ClassPass sits near the center of that change. It says it offers fitness, wellness, and beauty bookings in more than 2,500 cities worldwide, and its credits model is designed to let users stitch together a personalized routine. That is a very different consumer habit from signing up for a single neighborhood studio and staying put. It is yoga one day, Pilates the next, a massage or spa visit after that. Mindbody’s October 13, 2021 announcement that it would acquire ClassPass in an all-stock deal, backed by a $500 million strategic investment led by Sixth Street, showed how valuable that kind of bundled access had already become.

lululemon tells the same story from the apparel side. The company says it was founded in Vancouver in 1998 as a yoga-inspired athletic apparel brand, and its first standalone store opened in November 2000 on West 4th Avenue in Vancouver’s Kitsilano neighborhood. But the company’s reach now stretches beyond clothing racks.
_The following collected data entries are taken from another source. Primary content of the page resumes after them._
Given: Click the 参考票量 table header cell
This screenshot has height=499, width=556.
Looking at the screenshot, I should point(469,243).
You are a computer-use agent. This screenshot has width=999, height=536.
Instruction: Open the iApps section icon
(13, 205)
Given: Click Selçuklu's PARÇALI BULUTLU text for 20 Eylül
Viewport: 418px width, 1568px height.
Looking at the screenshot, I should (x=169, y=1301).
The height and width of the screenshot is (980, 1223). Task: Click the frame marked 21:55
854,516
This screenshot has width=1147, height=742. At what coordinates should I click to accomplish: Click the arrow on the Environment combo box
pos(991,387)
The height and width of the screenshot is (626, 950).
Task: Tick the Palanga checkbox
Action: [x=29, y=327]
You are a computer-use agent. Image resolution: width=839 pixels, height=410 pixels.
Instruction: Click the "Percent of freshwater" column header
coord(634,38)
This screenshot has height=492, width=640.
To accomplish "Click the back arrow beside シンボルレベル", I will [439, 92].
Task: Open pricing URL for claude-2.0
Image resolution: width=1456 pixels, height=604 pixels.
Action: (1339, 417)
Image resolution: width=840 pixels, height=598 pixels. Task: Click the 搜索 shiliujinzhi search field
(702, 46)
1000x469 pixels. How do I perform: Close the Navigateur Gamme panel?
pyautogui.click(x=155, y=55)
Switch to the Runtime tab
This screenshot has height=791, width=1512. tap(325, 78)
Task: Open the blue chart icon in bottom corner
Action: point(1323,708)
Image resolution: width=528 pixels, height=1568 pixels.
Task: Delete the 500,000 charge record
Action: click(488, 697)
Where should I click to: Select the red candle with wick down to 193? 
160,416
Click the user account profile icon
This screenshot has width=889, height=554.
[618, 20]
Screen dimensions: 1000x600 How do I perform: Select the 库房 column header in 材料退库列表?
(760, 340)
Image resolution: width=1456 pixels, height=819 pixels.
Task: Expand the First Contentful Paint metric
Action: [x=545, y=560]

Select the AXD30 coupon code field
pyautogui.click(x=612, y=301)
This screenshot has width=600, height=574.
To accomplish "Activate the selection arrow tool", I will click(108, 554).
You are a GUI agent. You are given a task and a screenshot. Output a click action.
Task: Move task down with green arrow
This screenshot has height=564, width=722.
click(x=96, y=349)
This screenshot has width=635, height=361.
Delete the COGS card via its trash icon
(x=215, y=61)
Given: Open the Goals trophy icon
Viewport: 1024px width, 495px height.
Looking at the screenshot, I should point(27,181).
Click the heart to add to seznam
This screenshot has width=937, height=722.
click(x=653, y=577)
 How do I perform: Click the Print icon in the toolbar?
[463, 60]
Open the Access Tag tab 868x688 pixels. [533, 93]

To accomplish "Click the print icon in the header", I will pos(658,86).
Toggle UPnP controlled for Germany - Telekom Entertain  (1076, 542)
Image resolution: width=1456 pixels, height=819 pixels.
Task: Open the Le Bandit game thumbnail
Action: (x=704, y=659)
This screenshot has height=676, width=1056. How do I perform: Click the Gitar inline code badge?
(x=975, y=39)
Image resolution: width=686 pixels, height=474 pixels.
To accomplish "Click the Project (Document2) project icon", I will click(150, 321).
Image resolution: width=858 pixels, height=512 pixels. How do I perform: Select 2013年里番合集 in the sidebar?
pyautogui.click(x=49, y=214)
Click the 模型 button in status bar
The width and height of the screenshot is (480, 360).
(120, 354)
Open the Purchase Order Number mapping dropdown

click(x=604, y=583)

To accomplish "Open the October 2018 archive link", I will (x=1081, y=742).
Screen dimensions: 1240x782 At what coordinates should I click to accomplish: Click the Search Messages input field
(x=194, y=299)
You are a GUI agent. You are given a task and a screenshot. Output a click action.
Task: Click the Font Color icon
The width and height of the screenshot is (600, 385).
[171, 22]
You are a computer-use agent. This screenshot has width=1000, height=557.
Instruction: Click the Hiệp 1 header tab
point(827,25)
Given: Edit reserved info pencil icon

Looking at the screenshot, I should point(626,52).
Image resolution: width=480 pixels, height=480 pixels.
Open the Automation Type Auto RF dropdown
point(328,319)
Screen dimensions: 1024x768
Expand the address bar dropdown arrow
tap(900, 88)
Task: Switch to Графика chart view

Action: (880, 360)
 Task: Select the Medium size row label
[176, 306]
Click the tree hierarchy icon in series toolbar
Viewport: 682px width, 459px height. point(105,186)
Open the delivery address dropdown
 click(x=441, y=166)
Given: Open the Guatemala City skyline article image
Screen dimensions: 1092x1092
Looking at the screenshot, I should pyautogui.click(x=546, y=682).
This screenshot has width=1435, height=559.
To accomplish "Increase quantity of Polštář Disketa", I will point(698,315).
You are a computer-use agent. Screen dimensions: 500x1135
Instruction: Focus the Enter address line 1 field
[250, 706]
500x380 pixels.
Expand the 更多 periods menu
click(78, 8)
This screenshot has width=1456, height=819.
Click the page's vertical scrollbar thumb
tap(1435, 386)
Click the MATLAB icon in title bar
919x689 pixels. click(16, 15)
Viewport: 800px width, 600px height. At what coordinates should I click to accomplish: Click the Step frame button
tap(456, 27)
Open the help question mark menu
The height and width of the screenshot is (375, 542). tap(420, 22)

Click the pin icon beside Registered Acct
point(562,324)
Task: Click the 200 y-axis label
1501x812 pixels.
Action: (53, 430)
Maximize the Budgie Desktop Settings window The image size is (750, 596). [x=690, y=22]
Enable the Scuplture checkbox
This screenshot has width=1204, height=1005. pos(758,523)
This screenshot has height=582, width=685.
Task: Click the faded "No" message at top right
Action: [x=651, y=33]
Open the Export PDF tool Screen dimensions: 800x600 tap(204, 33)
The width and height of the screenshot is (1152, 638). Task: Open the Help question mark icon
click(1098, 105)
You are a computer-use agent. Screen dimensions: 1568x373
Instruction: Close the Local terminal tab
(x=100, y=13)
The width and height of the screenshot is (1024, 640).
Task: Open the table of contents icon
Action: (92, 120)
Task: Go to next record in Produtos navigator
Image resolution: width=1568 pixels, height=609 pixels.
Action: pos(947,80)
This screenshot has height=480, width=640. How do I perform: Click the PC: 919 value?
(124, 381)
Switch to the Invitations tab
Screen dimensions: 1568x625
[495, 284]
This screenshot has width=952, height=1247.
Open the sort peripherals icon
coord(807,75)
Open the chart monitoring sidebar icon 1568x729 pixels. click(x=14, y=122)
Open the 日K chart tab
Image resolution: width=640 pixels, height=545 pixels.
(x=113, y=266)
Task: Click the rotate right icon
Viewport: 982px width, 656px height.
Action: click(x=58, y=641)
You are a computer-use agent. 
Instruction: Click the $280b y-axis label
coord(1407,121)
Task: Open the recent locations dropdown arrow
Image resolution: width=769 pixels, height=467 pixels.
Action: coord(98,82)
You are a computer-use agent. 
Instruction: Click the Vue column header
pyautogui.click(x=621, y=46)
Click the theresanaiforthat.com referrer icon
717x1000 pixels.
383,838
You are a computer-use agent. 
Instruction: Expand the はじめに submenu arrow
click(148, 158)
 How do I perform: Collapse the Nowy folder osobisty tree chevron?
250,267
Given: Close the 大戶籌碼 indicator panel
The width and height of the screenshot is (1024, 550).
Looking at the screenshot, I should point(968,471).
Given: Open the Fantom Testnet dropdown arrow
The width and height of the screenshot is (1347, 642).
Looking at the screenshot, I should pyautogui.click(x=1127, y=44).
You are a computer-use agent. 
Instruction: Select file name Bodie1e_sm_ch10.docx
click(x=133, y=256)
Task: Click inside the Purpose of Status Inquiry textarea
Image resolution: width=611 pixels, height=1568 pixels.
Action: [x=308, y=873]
Its 2024 storytelling leaned on yoga and wellbeing events in Europe, China Mainland, and South Korea, underscoring how a brand once rooted in a local yoga culture now operates as a global community platform.

Technogym pushes the ecosystem idea even further. It describes itself as an open platform connecting software, apps, smart equipment, and devices, and industry coverage places it in more than 100 countries with tens of millions of users worldwide, including 38 million connected users in one 2026 press report. That is the logic moving through the wellness market now: connected hardware, data, and personalized training are becoming as influential as the studio floor.

The TIME list also included names like Loop Earplugs and The Picklr, a reminder that wellness influence is spreading across sound, sport, recovery, and movement. For yoga studios and teachers, the competitive fight is no longer just against the studio down the street. It is against integrated wellness systems that sell access, convenience, and a broader promise: one app, one membership, one routine, all under the same roof.